Em alguns anos muitas das questões técnicas estarão resolvidas ou nós estaremos acostumados a novos formatos. Quem reclama hoje em dia que as capas de CD são muito pequenas? Em breve não haverá nem mesmo mais capas de CDs. A grande maioria dos jovens se relaciona com a parte visual da míusica através dos clips ou dos telões nos shows, das fotos nas revistas, etc. A capa, é provável, vai deixar de ter este papel (sem trocadilhos). Da mesma forma, os vídeos portáteis vão encontrar seu espaço e seu meio de uso, com todas as implicações que isso tem.

Outra.

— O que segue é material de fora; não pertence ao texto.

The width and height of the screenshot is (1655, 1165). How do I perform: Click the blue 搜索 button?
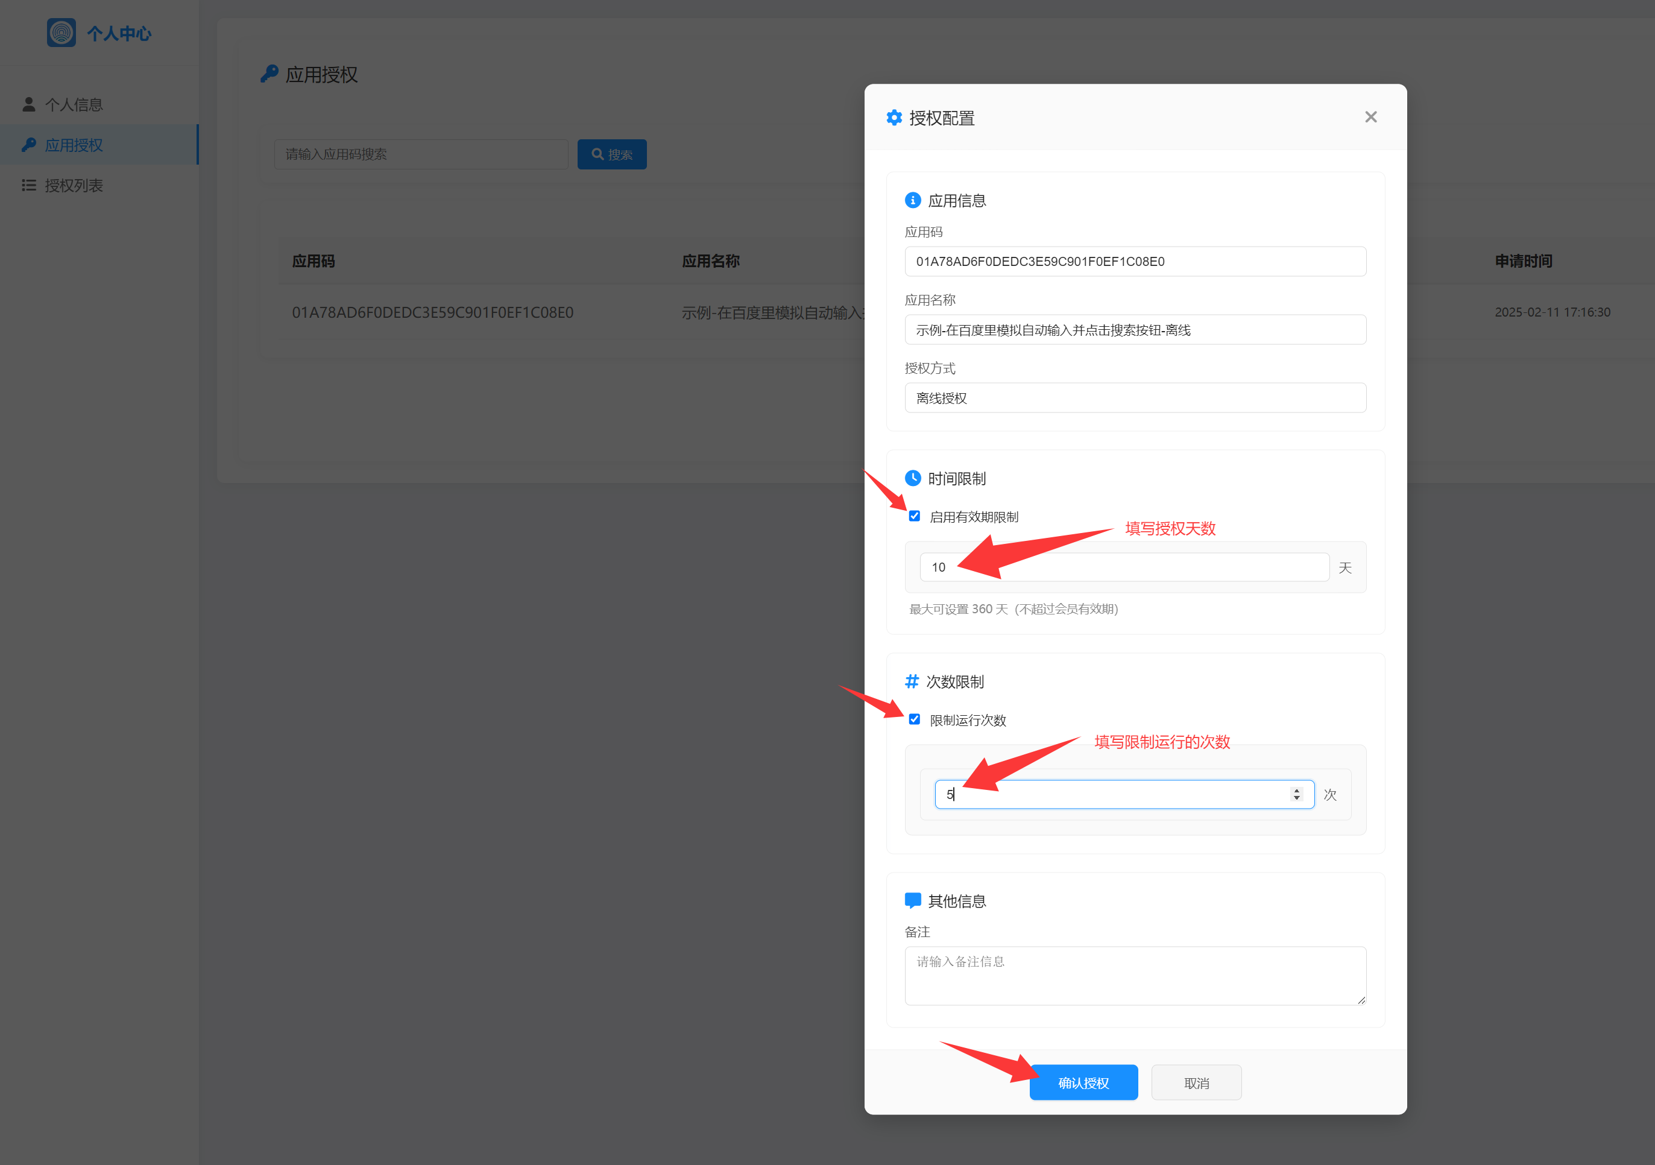click(611, 154)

Que os portáteis isolam, sabemos desde o surgimento do walkman e não há muito por que lutar com isso. Mais uma vez: o isolamento e a criação de mundos paralelos não foram inventados pela mobilidade. Qualquer um que já tenha se refugiado em seus devaneios durante uma reunião chatíssima sabe disso. A imaginação continua sendo o portátil mais eficiente, discreto e polivalente e fãs de quadrinhos ou livros devem concordar que não há algo que coloque você MAIS dentro de uma bolha do que uma boa leitura.

Ou seja, assim como a mobilidade não criou os mundos internos, a tecnologia não inventou a mobilidade. Outro dia, ouvi uma pesquisadora se mostrar abisamada com a possibilidade dos garotos levarem vídeos pornô para o banheiro no tal iPod vídeo e na hora a primeira coisa que me ocorreu foi “Ei, isso sempre foi feito com revistas, não é algo tão maluco assim, só muda a mídia e talvez a qualidade da, er… diversão”.

Minha principal experiência com tecnologia móvel é um Creative Zen de 5GB e, rapaz, realmente muda sua relação com música ter tanto conteúdo disponível num lugar tão pequeno. O mero fato de viajar e circular sem um trambolho que é (ou que virou na minha concepção) o discman e o case de CDs já faz a diferença. Além do que, dá menos vontade de ir à loja de CDs e mais vontade de ter um site decente do qual baixar bons discos oficialmente. Ano passado, isso era tudo novidade, mas agora já começamos a ver mp3 players nos camelôs – estes que infelizmente fazem o papel de inserir as novidades tecnológicas nas mãos da galera por aqui.

Outra rápida experiência de mobilidade: por 3 semanas fui dono de um Palm III antigo junto com um tecladinho GoType, que convertia o Palm numa mini-máquiina de escrever – não digo laptop porque o Palm IIIé tão antigo que só servia mesmo pra escrever – e sem acentos. A princípio, a idéia de poder escrever onde eu bem entendesse, como na beira da piscina de um sítio, como fiz, pareceu tentadora e libertadora. Por outro lado, depois que perdi algumas horas na beira da piscina escrevendo, mudei um pouco de idéia. A mobilidade às vezes pode prender você, porque você não fica esperando mais para escrever quando estiver à frente do seu desktop. Falo por mim, mas quantas pessoas não acabam fazendo MAIS coisas por conta da mobilidade? Enfim, isso tudo leva um novo jeito de enxergar as coisas.